There is a palpable shift in their mindset.Thus, the government now should not confront the Indians in a rough and ready manner. Belittling their significance in the country and locking horns with this disgruntled group calling themselves as the Hindraf movement is not going to help build a good image for the country. What should best be done is to immediately stop politicising the whole issue by branding this group of people as a threat to Umno or the nation. Engage them to sort out their grievances. There are so many poor Indians - the displaced Indians from all quarters who need help. Seek amicable solutions on how to overcome this predicament.By approaching the disgruntled Indians in a confrontational manner, BN will lose more. Their hope to get support from ethnic Malays through this move may not work in their favour. Political sentiments are hard to define.

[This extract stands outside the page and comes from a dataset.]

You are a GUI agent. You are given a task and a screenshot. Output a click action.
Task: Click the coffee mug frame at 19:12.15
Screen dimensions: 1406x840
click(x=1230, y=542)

Despite the onslaught by the government-controll ed media against this movement, the poor Indians are now getting more sympathy of not only from most of the Indians but also from the Malays, Chinese and others. Some newspapers are not highlighting the plight of the Indians but are painting them as nuisance and a threat to the nation. Has any Indian carried arms against the government? No. These are peaceful gatherers who are seeking social and economic `indemnity' the non-violent way.

They may have gone overboard at times, especially when provoked, but this does not mean that the present leaders could not engage them in useful dialogues. They cannot be equated with Al Arqam as the Indians in this country are peace-loving people. The pictures of Ghandi carried by some during their street protests only signify non-violence, not disloyalty to this country. Ghandi's principle of non-violence belongs to the whole world as he was a spiritual leader who advocated peaceful means of attaining justice. Ghandi never in his life time promoted aggression. He would not even kill an ant that bit him, for that matter.The focus now has to be that the poor Indians genuinely need help. That's their humble request.
They are just humans like you and me living in this transient world. They are not here to grab power, but history has fated them to be born and bred in this country. Their humble needs are only to live a decent life and have a decent three meals a day, with proper shelter, education and employment. Indians in general have contributed immensely to the progress of this nation and nobody can deny this fact. Just stop portraying them negatively for some cheap political mileage as this will not help the country in the long run.Engage the Indians in fruitful dialogues and not confront them with negativism. The Indians in this country have their shares of success and failures, just like the other ethnic groups. Indians being the minority and a big number of them still living in poverty need help - not unkind treatment from some self-seeking politicians.